Left atrial volume index (LAVi) was estimated with the disc summation algorithm (Simpson's technique) in a biplane approach from the apical four‐chamber and two‐chamber view. The grading of mitral regurgitation (MR) was assessed by measuring the vena contracta, with proximal isovelocity surface area method when assessable, dominant E wave in the mitral inflow (>1.5 m/s), systolic flow reversal in the pulmonary veins, and jet swirling used as supportive indices of severe MR. LV filling pressure was evaluated according to current recommendations using a comprehensive approach, which included the estimation of TRV, LAVi, isovolumic relaxation time, and different E/e′ ratio thresholds in special conditions, such as severe MR and AF. ,

To maximize image quality and decrease the likelihood of discarding patients for poor acoustic windows, we also employed off‐axis approaches, such as the RV inflow tract for TR, subcostal view for PR, and left lateral approach for IVC dimension and variations.

Statistical methods

Data were analysed with SPSS version 23.0 (IBM Corp., Armonk, NY). Continuous measures were expressed as mean ± standard deviation or median and inter‐quartile range and compared by using Student's t‐test or Mann–Whitney U test, as appropriate. Categorical variables were presented as numbers and percentages and compared by using the χ 2 test. The correlation coefficient R (or Spearman's rho) was assessed when necessary. The ANOVA or Kruskal–Wallis test was used to analyse the differential distribution of data among >2 groups, with subsequent post hoc corrections for multiple comparisons (i.e. Tukey–Kramer or Conover test, respectively).

Determination of the echocardiographic model of pulmonary artery wedge pressure and pulmonary vascular resistance prediction

Considering that PAWP should always be inferior to (being a component of) PAPm, we used the PAWP/PAPm ratio as the dependent variable of the model.

Univariate linear regression analysis was first performed to search for echocardiographic and laboratory predictors of the ratio.

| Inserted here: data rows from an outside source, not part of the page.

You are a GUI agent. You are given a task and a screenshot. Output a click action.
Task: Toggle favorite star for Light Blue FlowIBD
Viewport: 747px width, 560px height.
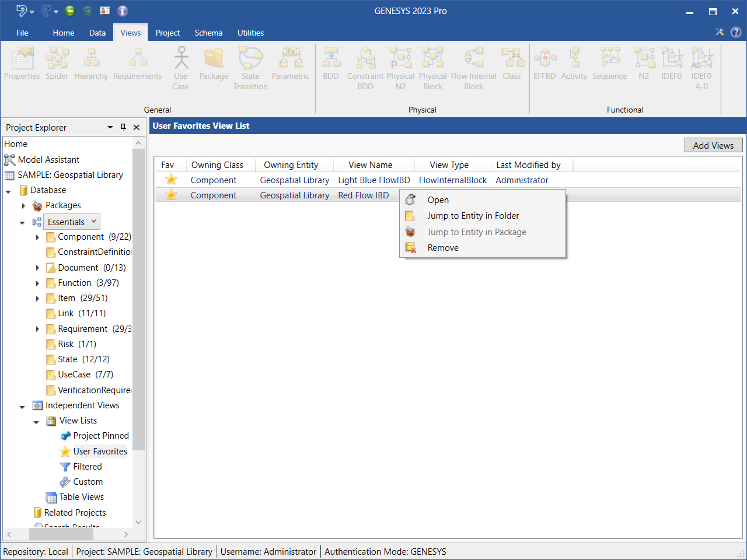[171, 180]
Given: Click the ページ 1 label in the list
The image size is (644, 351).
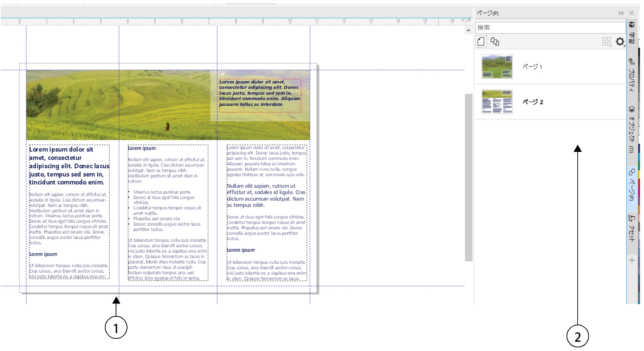Looking at the screenshot, I should pos(532,67).
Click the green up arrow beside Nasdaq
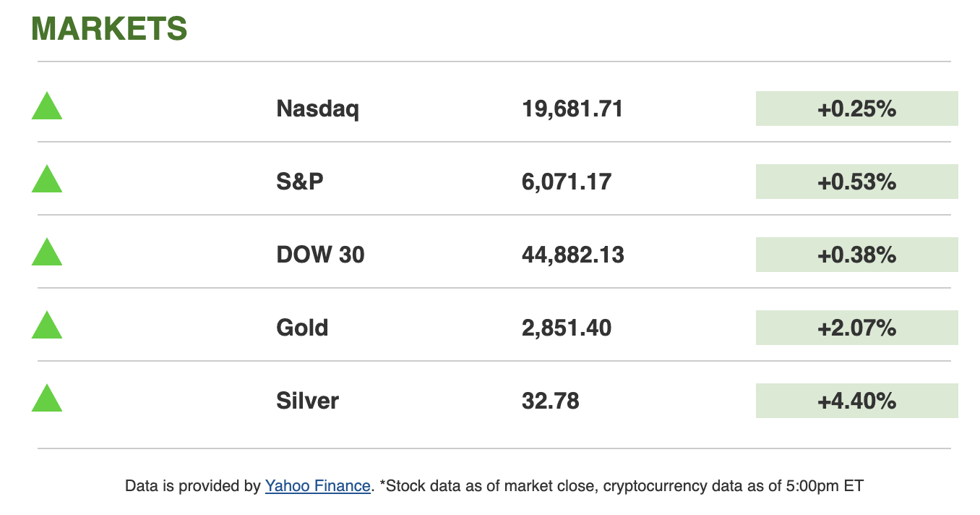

Variables with a significance probability value (maximized partial likelihood ratio) ≤0.05 were successively entered into a stepwise multivariable linear regression analysis showing unstandardized and standardized regression coefficients to compare the strength of the effect of each independent variable with that of the dependent variable, with variance inflation factor (VIF) used to exclude multicollinearity. The result of the multivariable linear regression analysis was used to obtain the model of prediction of PAWP/PAPm (as shown in Equation ), which was thus completely data driven. From this model, we then calculated the echocardiographic estimate of PAWP and PVR (PAWPecho and PVRecho, as shown in Equations and ).

To test the intra‐observer and inter‐observer variability, three independent observers (V. C., N. R. P., and V. S.) reanalysed the parameters of the model (including CO), from 50 randomly selected patients in the ‘derivation cohort’, and reproducibility was measured with the intraclass correlation coefficient.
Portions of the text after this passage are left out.